Summary

Commentary by Edwin Wouters

Sociology is the study of society, social institutions, and social relationships. It examines how individuals and groups interact within a societal context, and how social structures, such as the family, education, religion, and government, influence behavior and societal outcomes. However, despite a distinctive trait that it always goes beyond strictly individualist perspectives (which often dominate in biomedical sciences), there is not one sociology but many, ranging from interactions between as few as two people to structural forces, movements, and institutions that steer behaviour, all shaping health. Sociology hosts a range of theoretical paradigms, each having a distinctive added value in the study of tuberculosis (TB). Some examples are:

Conflict theory, rooted in the ideas of Karl Marx, provides a critical lens for understanding the complex interplay between social inequality, power dynamics, and health. When applied to TB research, conflict theory provides a framework for understanding how social inequalities and power imbalances contribute to the disease’s prevalence and management. It emphasizes the need for addressing structural factors and advocating for equitable healthcare policies that would effectively help combat TB. This paradigm has been very influential in inspiring the abundance studies on the social determinants of health, including TB.
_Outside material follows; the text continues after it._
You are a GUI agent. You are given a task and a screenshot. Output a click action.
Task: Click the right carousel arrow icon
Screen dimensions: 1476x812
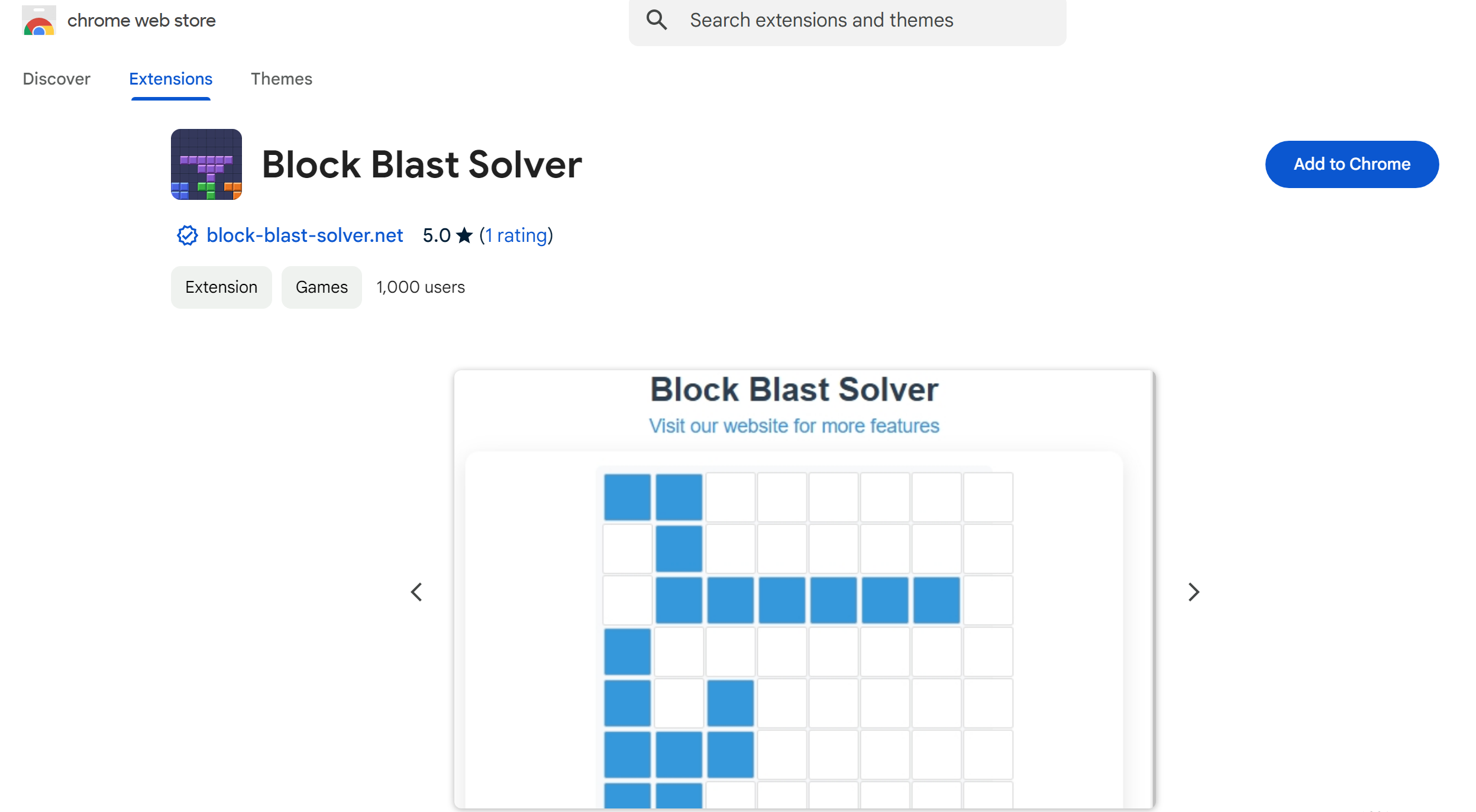[1196, 591]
Structural functionalism views society as a system of interrelated parts working together to maintain stability. It predominantly looks at structures that shape society and individual behaviours. In TB research, functionalism examines how social institutions (e.g., healthcare systems, government policies) function to prevent and control TB. In this way, health systems research and the WHO Building Blocks are heavily influenced by structural functionalist theories.

Symbolic interactionism examines how individuals and groups create and interpret meanings through social interactions. In the context of TB, this paradigm explores how patients and communities perceive and respond to TB symptoms, diagnosis,
and treatment. One of the most important symbolic interactionist theories for TB is the work of Erving Goffman on stigma as a social reality created through social interactions. Goffman’s theory has proven to be extremely relevant to the reality of living with TB in many countries.

These (and other) sociological paradigms provide valuable insights into the complex social dimensions of TB, helping researchers and policymakers develop more effective and equitable public health strategies.

 

References

For Conflict theory:

Hargreaves, J. R., Boccia, D., Evans, C. A., Adato, M., Petticrew, M., & Porter, J. D. (2011). The social determinants of tuberculosis: from evidence to action. American journal of public health, 101(4), 654–662. https://doi.org/10.2105/AJPH.2010.199505

For Structural functionalism:

Indicators, A. HANDBOOK OF. “Monitoring the building blocks of health systems.”; Geneva, Switzerland: WHO Document Production Services (2010).

For symbolic interactionism:

Goffman, E. (1959). “The presentation of self in everyday life”. Bantam Doubleday Dell Publishing Group.